So I have URLs like /users/nfm/events/birthday-2009.

In my models, I want the event title to be scoped to the username, so that both nfm and mrmagoo can have events birthday-2009 without them being slugged.

# app/models/event.rb
def Event < ActiveRecord::Base
  has_friendly_id :title, :use_slug => true, :scope => :user
  belongs_to :user

  ...
end

I'm also using has_friendly_id :username in my User model.

However, in my controller, I'm only pulling out events pertinent to the user who is logged in (current_user):

def EventsController < ApplicationController
  def show
    @event = current_user.events.find(params[:id])
  end

  ...
end

This doesn't work; I get the error ActiveRecord::RecordNotFound; expected scope but got none.

# This works
@event = current_user.events.find(params[:id], :scope => 'nfm')

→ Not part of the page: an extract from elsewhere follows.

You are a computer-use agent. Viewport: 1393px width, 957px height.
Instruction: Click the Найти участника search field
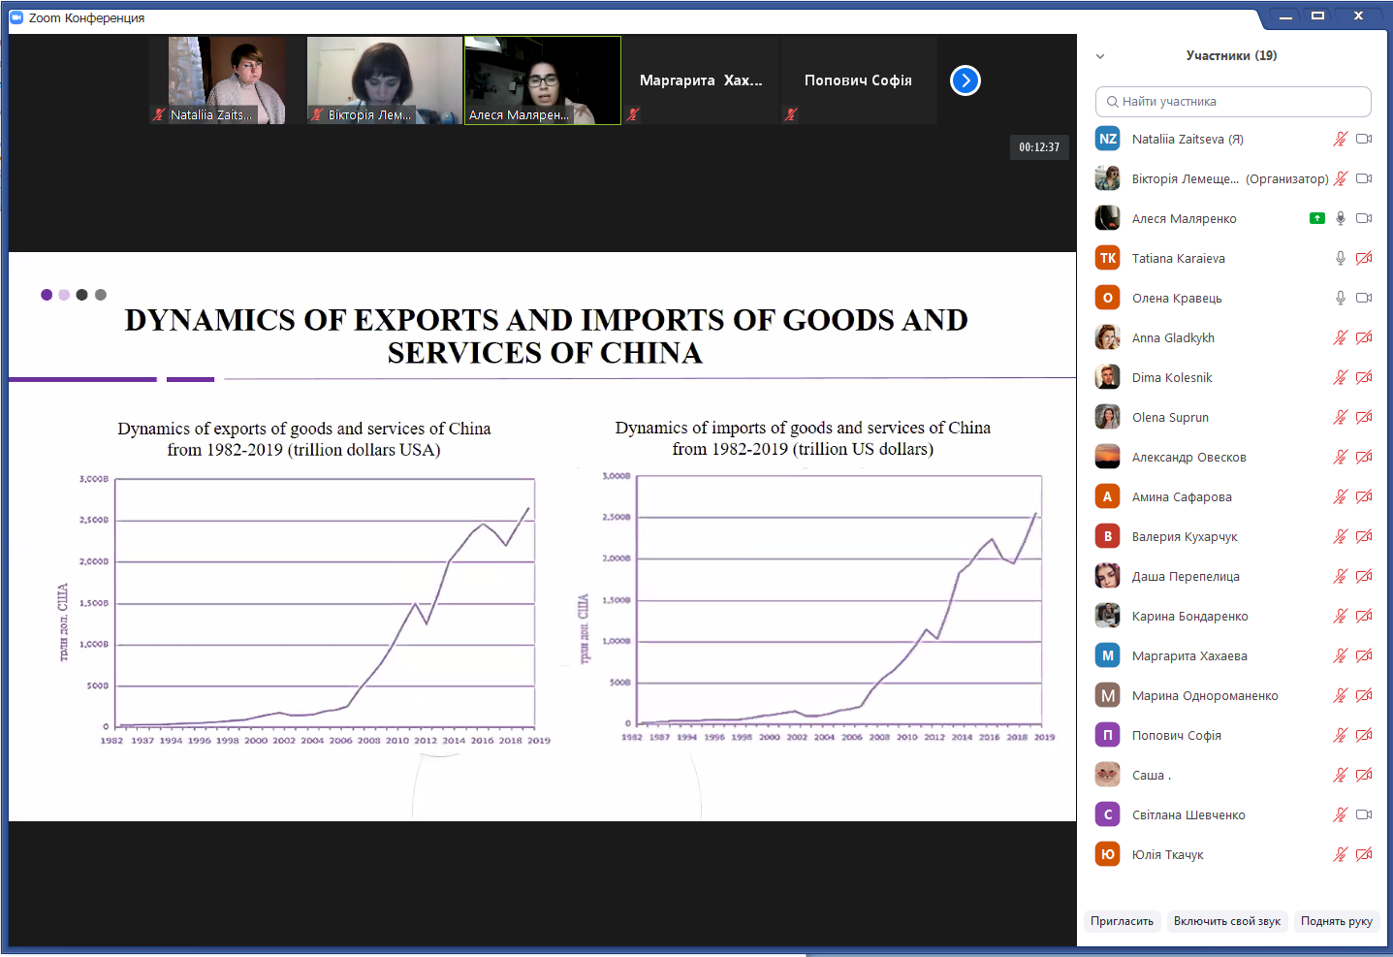point(1233,102)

# This doesn't work, even though User has_friendly_id, so current_user.to_param _should_ return "nfm"
@event = current_user.events.find(params[:id], :scope => current_user)

# But this does work!
@event = current_user.events.find(params[:id], :scope => current_user.to_param)

SO, why do I need to explicitly specify :scope if I'm restricting it to current_user.events anyway? And why does current_user.to_param need to be called explicitly? Can I override this?